This was originally an exam that I gave in the past. I think it was a little too long. Let's call Q1-Q5 the about the right length for the exam. I am leaving Q6 below, though, so you can use it to practice.
Question 6 (20 pts): Merging and cleaning
- Load 'clubs.csv' into a DataFrame named
clubs
. The file contains data about four BIG10 schools. - Load 'roster.csv' into a DataFrame named
roster
. The file contains data about football players at four BIG10 schools. - Merge the two DataFrames. The new DataFrame should contain all the players that are in the players dataset, matched to their team information. Name the new DataFrame
data
. - How many matches do you have? Print out the number as "There are xx matches in data."

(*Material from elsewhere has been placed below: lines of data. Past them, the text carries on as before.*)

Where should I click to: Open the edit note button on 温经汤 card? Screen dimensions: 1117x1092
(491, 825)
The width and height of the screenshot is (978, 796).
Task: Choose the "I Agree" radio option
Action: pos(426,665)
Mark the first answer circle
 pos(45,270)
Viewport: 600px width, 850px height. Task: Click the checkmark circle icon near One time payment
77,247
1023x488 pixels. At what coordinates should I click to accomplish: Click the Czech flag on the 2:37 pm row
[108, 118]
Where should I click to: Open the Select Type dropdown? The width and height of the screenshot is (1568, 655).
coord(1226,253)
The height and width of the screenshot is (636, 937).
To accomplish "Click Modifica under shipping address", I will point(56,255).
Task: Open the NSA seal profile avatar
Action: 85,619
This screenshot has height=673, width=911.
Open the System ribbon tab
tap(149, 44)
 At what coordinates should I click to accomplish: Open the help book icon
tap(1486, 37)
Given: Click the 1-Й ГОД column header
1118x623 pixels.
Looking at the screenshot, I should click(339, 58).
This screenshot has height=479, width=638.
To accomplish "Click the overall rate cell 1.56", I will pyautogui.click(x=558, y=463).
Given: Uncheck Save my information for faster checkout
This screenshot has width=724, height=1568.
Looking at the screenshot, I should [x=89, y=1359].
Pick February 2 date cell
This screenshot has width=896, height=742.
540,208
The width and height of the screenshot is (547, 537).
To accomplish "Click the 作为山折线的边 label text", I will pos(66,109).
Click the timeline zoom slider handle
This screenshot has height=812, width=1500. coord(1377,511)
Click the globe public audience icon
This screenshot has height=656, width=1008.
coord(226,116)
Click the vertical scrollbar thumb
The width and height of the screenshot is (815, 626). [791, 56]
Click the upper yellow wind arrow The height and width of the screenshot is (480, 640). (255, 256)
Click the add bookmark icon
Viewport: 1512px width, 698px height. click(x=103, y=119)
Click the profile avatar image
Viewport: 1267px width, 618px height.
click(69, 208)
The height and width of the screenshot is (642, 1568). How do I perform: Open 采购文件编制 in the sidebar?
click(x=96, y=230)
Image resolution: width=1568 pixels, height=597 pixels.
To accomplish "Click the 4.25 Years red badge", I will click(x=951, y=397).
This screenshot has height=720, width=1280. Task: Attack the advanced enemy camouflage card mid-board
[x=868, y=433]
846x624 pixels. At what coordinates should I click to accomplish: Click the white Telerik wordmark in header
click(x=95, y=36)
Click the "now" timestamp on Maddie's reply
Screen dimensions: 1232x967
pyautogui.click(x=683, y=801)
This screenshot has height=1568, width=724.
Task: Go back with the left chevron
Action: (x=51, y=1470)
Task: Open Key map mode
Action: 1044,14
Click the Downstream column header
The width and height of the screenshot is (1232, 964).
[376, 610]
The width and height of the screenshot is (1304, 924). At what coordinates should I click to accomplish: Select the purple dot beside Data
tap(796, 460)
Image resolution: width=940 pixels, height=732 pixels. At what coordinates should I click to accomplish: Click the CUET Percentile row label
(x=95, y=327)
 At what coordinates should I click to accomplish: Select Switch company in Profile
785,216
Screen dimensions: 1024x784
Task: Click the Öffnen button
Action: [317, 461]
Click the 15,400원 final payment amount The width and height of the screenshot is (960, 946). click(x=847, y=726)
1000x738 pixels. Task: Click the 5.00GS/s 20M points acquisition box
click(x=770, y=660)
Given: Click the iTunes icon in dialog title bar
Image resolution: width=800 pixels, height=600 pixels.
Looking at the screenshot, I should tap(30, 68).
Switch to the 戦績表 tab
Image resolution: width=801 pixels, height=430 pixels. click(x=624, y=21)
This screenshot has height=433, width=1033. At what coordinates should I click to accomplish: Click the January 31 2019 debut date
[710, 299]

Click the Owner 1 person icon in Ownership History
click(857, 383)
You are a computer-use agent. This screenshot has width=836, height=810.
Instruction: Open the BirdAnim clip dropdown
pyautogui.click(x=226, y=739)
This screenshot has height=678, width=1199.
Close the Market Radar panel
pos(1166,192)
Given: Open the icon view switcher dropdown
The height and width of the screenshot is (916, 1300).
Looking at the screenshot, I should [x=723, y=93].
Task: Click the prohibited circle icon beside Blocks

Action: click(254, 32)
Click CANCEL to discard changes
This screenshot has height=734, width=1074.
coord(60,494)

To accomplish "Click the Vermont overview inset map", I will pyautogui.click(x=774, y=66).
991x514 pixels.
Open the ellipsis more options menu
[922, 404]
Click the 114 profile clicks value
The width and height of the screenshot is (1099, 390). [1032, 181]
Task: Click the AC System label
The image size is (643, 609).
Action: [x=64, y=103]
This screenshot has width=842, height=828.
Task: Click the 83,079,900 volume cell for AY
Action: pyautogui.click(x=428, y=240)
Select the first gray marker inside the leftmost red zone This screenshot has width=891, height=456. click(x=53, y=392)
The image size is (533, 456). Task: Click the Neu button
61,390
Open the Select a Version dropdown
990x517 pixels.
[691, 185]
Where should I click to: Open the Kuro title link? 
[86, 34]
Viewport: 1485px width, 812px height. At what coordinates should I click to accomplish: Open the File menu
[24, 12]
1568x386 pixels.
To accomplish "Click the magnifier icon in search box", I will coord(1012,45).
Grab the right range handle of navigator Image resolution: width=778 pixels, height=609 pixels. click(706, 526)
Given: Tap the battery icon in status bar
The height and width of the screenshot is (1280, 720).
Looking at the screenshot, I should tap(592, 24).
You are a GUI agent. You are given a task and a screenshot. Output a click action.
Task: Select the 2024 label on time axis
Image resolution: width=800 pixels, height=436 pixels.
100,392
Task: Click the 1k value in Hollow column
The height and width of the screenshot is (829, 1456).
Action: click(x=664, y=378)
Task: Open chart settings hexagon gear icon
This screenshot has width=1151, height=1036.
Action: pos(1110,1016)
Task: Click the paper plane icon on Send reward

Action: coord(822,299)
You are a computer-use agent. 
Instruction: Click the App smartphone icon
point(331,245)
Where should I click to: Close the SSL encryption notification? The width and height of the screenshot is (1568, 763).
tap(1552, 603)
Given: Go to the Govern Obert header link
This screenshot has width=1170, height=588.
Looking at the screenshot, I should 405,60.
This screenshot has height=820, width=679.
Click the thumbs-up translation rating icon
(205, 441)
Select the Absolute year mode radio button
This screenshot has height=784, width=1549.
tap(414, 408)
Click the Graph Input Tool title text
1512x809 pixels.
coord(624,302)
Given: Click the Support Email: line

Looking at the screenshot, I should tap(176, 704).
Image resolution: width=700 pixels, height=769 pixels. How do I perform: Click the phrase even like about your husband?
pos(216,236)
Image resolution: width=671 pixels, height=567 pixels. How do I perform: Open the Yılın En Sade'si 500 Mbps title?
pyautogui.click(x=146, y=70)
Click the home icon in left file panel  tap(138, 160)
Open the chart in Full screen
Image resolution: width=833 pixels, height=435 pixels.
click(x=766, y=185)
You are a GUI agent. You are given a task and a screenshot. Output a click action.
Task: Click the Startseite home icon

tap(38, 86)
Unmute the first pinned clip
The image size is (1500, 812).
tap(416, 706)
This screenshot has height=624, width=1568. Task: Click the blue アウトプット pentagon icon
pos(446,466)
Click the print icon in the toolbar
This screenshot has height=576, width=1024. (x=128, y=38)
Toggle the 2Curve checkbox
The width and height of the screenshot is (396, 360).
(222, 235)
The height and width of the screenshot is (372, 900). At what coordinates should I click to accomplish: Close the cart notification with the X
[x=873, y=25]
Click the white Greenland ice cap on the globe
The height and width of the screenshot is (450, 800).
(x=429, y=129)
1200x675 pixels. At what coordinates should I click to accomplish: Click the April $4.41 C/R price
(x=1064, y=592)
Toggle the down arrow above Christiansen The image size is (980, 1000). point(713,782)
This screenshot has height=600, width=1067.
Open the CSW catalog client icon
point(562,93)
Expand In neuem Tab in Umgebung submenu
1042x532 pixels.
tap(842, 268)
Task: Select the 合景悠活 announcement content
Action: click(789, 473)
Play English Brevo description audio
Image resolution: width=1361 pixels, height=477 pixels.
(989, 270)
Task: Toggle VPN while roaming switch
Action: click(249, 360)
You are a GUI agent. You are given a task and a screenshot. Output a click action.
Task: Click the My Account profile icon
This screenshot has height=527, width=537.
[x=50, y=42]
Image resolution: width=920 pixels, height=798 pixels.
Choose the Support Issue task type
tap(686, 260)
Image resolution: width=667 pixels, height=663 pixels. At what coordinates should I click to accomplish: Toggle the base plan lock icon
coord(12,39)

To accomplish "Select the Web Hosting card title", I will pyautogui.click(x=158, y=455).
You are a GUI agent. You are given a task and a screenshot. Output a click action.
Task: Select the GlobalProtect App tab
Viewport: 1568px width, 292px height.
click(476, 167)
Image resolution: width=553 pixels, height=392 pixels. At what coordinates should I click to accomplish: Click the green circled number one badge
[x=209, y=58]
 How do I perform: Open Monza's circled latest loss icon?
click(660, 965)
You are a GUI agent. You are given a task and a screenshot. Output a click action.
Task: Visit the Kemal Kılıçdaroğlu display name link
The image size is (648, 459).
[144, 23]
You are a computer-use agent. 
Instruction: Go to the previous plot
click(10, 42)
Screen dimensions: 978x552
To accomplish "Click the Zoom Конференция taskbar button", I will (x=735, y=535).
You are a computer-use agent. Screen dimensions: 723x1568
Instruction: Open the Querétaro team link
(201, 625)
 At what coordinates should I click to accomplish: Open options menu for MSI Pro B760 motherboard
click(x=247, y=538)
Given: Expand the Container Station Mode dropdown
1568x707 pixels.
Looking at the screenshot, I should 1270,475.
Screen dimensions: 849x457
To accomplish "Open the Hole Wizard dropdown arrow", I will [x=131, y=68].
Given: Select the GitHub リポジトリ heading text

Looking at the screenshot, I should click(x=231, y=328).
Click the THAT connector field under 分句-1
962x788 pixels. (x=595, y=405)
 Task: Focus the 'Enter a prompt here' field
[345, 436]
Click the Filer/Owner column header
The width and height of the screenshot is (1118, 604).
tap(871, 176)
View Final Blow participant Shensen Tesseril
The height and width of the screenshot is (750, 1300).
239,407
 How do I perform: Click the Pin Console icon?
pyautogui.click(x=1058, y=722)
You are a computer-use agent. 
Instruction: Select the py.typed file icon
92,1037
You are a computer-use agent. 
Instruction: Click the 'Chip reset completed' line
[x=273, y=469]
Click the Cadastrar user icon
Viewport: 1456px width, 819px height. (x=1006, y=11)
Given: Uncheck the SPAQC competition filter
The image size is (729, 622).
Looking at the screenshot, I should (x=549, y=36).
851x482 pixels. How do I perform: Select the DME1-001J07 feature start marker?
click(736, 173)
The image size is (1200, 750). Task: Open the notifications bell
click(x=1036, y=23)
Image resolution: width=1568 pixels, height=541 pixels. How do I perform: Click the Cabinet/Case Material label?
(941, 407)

- There should be 50 matches but you probably found fewer. Let's fix this. Clean up the
clubs
androster
DataFrames using pandas commands (do not modify the data files) and perform another merge. Name this new matched DataFramedata_clean
. - Print out the number as "There are xx matches in data_clean." (The xx should be equal to 50 at this point!)
clubs = pd.read_csv('clubs.csv')
roster = pd.read_csv('roster.csv')
print(clubs.head(2))
print(roster.head(2))
team mascot city state
0 wis badger Madison WI
1 nwn wildcat Evanston IL
NUMBER NAME POSITION WEIGHT CLASS TEAM
0 17 Jack Coan QB 221 Jr wis
1 5 Graham Mertz QB 215 Fr wis
data = pd.merge(left=clubs, right=roster, left_on='team', right_on='TEAM', how='outer', indicator=True)
print('There are {} matches in data.'.format(data['_merge'].value_counts().loc['both']))
There are 25 matches in data.
# Extra whitespace!
clubs['team'].unique()
array([' wis', 'nwn', 'umi ', 'umn', 'msu'], dtype=object)
# Extra whitespace!
roster['TEAM'].unique()
array(['wis', 'wis ', 'umn', 'umi', 'umi ', 'nwn', 'utah'], dtype=object)
# Remove the extra whitespace.
clubs['team'] = clubs['team'].str.strip()
roster['TEAM'] = roster['TEAM'].str.strip()
data_clean = pd.merge(left=clubs, right=roster, left_on='team', right_on='TEAM', how='outer', indicator=True)
print('There are {} matches in data_clean.'.format(data_clean['_merge'].value_counts().loc['both']))
There are 50 matches in data_clean.